§ Problem description
Write out exactly the lines of the entries below from the one holding "You are a GUI" to the one holding "Click soccer ball icon beside 496", inclusive, and leave out all other lines.

Stored data entries
####################

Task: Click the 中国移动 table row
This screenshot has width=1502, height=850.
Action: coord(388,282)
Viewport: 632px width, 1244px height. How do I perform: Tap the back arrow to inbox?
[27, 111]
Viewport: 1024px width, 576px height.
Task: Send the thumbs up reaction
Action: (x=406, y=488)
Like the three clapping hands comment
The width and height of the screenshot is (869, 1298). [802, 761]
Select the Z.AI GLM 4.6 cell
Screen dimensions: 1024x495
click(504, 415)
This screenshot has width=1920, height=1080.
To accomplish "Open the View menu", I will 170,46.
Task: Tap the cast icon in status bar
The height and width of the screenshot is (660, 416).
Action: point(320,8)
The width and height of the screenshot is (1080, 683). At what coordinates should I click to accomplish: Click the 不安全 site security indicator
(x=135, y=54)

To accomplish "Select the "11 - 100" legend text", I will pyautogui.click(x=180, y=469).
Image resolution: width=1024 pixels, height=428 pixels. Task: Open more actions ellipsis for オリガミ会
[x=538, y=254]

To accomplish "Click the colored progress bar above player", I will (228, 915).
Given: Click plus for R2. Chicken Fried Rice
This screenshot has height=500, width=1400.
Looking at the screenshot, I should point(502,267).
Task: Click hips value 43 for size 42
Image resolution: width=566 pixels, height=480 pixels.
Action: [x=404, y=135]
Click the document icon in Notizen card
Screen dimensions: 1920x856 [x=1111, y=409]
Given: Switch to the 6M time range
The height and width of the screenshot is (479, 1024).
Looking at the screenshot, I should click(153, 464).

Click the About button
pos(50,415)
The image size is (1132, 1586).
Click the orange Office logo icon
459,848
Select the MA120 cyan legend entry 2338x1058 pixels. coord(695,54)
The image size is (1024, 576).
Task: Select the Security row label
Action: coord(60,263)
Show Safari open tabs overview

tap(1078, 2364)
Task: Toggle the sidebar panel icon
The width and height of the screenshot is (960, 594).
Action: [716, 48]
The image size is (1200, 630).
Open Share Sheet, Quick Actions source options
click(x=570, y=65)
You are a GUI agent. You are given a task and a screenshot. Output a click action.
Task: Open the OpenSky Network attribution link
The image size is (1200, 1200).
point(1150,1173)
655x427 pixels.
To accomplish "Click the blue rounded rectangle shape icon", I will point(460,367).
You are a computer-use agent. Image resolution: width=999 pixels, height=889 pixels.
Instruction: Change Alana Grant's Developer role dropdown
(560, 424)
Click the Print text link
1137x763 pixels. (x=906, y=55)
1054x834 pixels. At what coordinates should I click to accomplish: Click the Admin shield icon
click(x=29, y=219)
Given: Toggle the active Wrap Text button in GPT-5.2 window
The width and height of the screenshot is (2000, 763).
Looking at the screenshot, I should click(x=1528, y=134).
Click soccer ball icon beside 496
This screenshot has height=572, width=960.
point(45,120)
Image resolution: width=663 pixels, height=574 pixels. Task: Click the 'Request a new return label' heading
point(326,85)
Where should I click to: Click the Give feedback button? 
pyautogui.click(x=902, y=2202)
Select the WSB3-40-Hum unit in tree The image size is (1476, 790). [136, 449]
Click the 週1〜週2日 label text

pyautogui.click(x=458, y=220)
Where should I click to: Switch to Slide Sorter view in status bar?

####################

§ Result below
You are a GUI agent. You are given a task and a screenshot. Output a click action.
Task: Open the OpenSky Network attribution link
The image size is (1200, 1200).
point(1150,1173)
655x427 pixels.
To accomplish "Click the blue rounded rectangle shape icon", I will point(460,367).
You are a computer-use agent. Image resolution: width=999 pixels, height=889 pixels.
Instruction: Change Alana Grant's Developer role dropdown
(560, 424)
Click the Print text link
1137x763 pixels. (x=906, y=55)
1054x834 pixels. At what coordinates should I click to accomplish: Click the Admin shield icon
click(x=29, y=219)
Given: Toggle the active Wrap Text button in GPT-5.2 window
The width and height of the screenshot is (2000, 763).
Looking at the screenshot, I should click(x=1528, y=134).
Click soccer ball icon beside 496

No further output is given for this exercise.